As fate would have it, just on the eve of the announcement that Anguilla had won the enviable title of “Best Island in the Caribbean” that one of its main promoters, Mrs. Marie Walker, unfortunately passed away.
She was a long-time tourism agent for the island, having represented the Anguilla Tourist Board in North America from 2004 to 2013 through her company Turnstyle Marketing.
In March 2018 she was appointed Director of Sales for the Anguilla Tourist Board – at the ATB’s New York Office – overseeing the marketing of the island in North America, including organising and holding road shows and bringing travel and incentive groups to Anguilla. She was last in Anguilla in November 2018 for the reopening of Resorts and Residences at CuisinArt.
Commenting on the passing of Mrs. Walker, Anguilla’s Parliamentary Secretary, Tourism, Mr. Cardigan Connor, told The Anguillian newspaper:
“She loved Anguilla over the years. In fact she was due here this week, bringing a group on a fam [familiarisation] trip to Anguilla. Marie had been ill, I think, from November. We will get more details as time goes on, but she refused to give up. She wanted to go out there and to do the job for the island that she loved. Her passing came as a shock to many of us, and I suppose that whenever something like that happens one tends to have a look inwardly and asks: what really is life? I think we need to tell people around us that we love them.
“Marie was larger than life. When we talk about our success – that Anguilla has been rated the number one island, in the Caribbean, for the past three years – we owe a lot to Marie. She had been on the road selling Anguilla with a passion. She has been bringing visitors here, and for a number of years she promoted Anguilla as it were her own. In fact, it was her adopted island.
“She will be solely missed but, knowing Marie as I did, she would want us to raise a glass and say she has had a good ending.

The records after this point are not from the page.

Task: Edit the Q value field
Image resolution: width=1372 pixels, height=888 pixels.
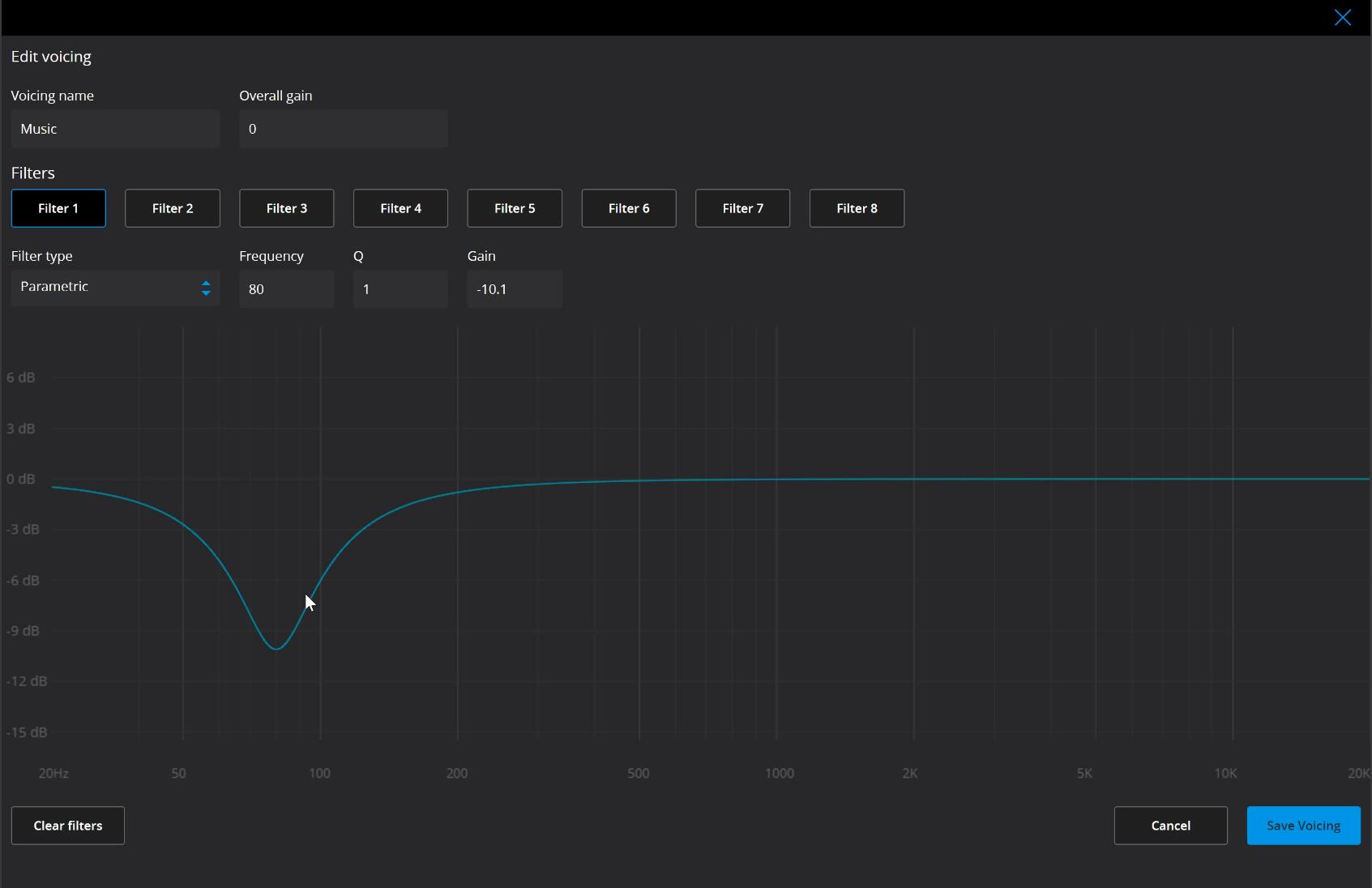Action: pos(400,289)
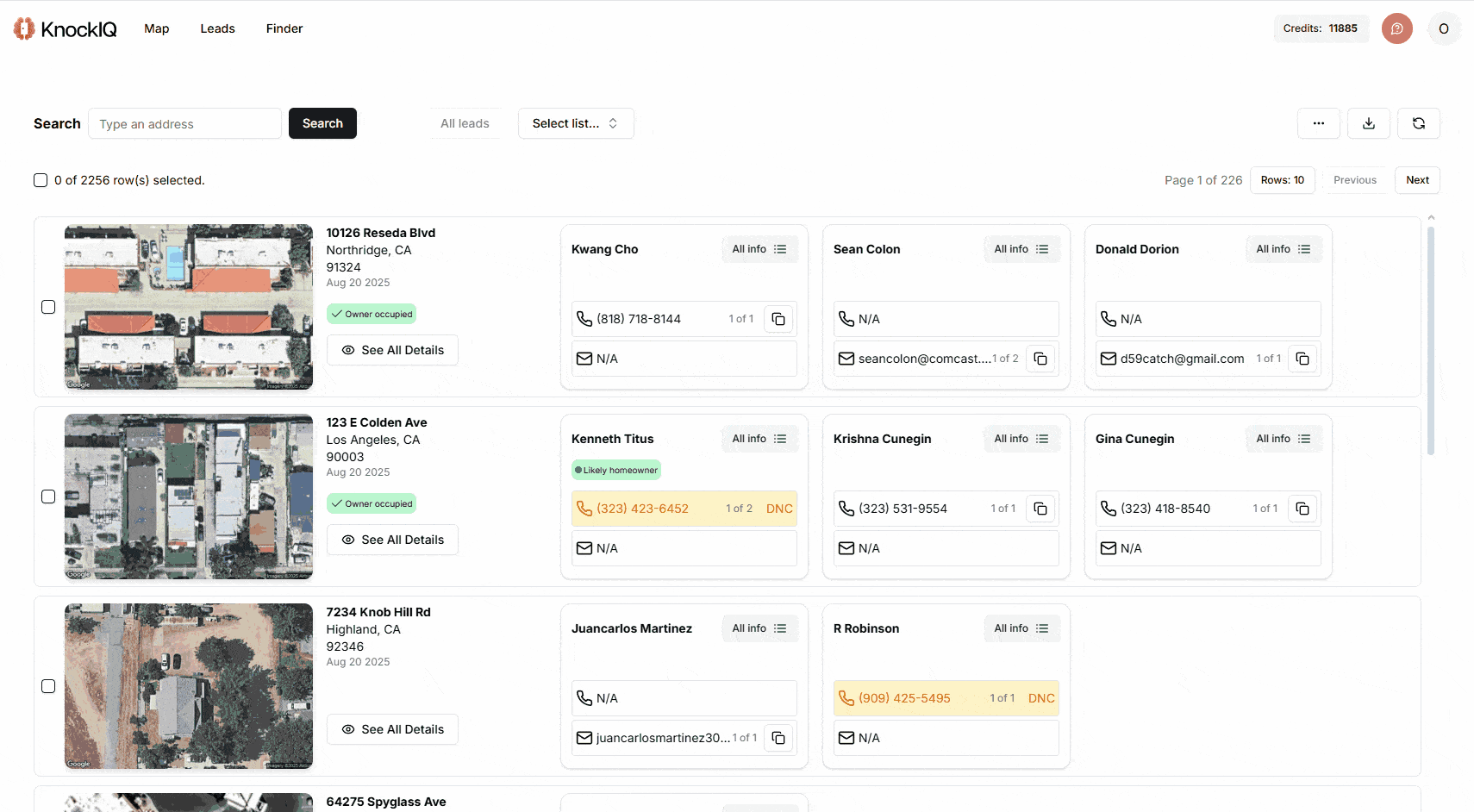The image size is (1474, 812).
Task: Click the download icon button
Action: pos(1368,123)
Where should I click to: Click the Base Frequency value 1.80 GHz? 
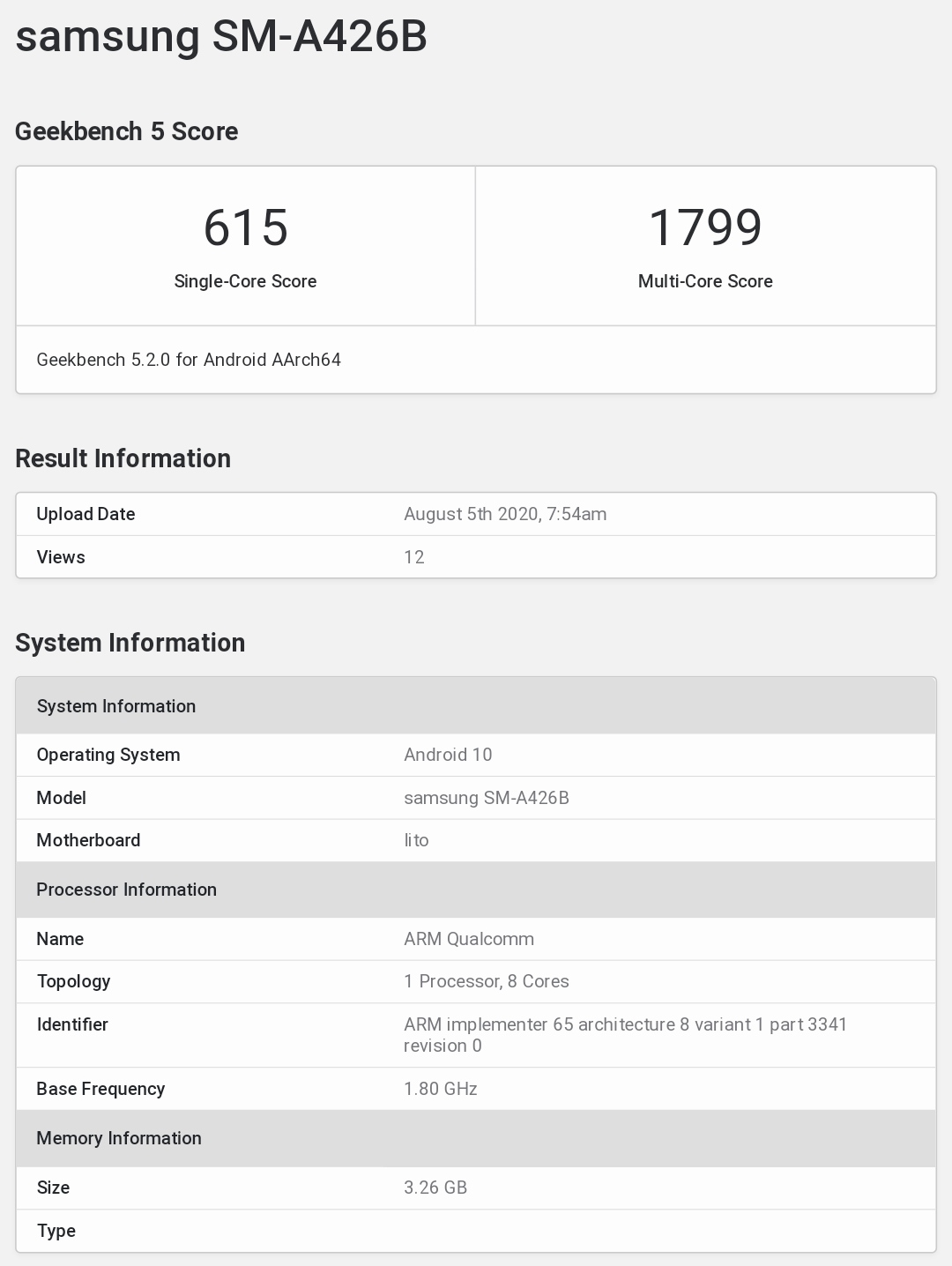point(441,1089)
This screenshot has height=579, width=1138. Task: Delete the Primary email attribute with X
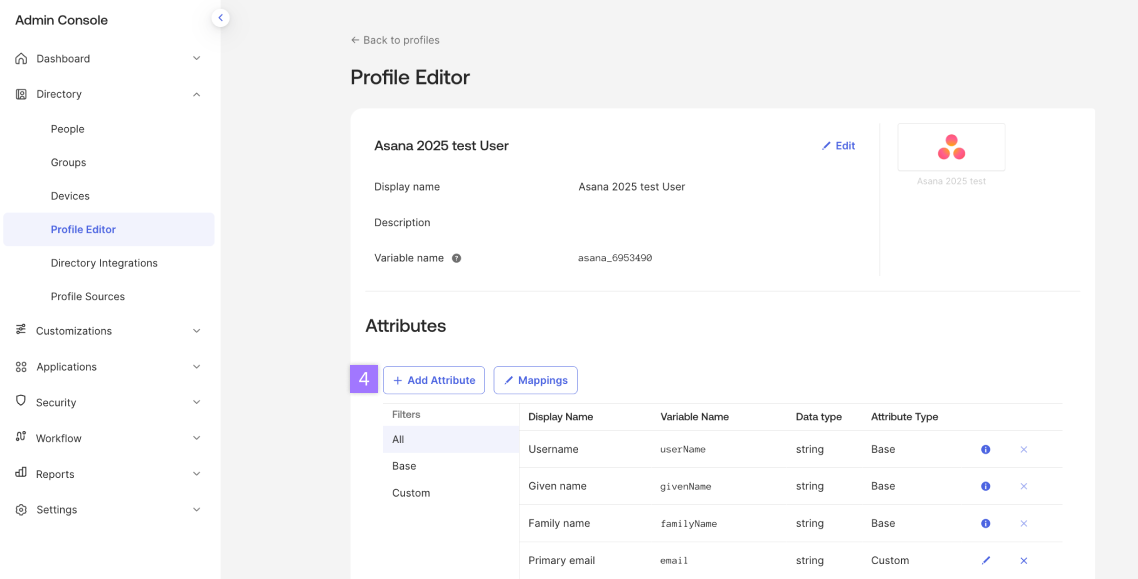point(1023,561)
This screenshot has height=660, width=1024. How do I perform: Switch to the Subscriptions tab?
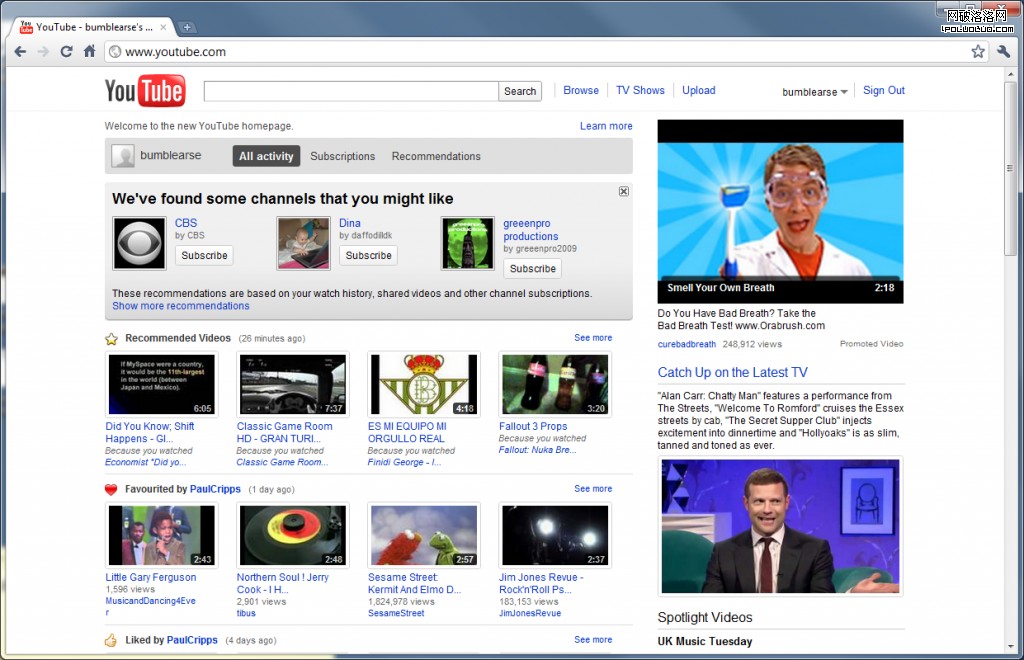(343, 156)
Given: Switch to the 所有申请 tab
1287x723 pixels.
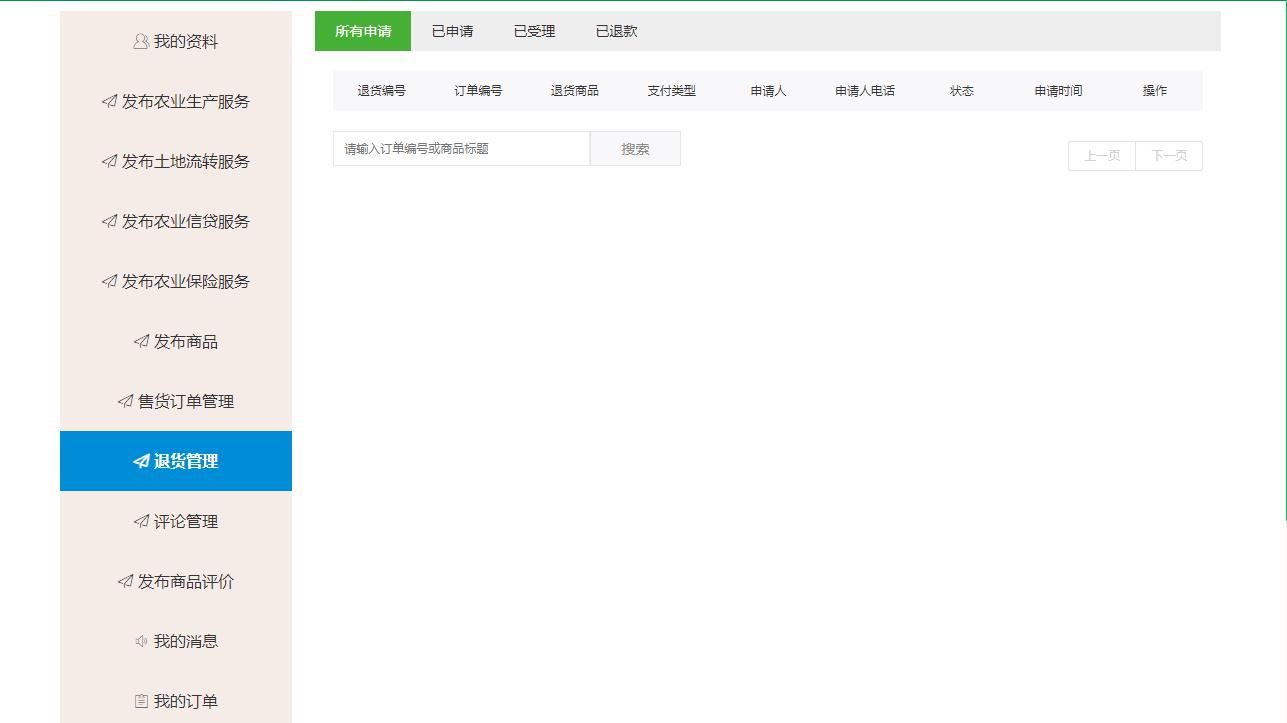Looking at the screenshot, I should [363, 31].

For a number of years she headed our North American Office, for the Anguilla Tourist Board, and in recent times she was marketing Anguilla. She was working along with Noel Mignot and Alison Ross from the PM Group. They have known each other for a number of years and shared very much in common – loving the island they represented. For them it will be tough.
“The Premier and I will go to New York and will be able to tell people how much she meant to us in Anguilla. We don’t have to say it to too many people because everybody knows what she meant to Anguilla.”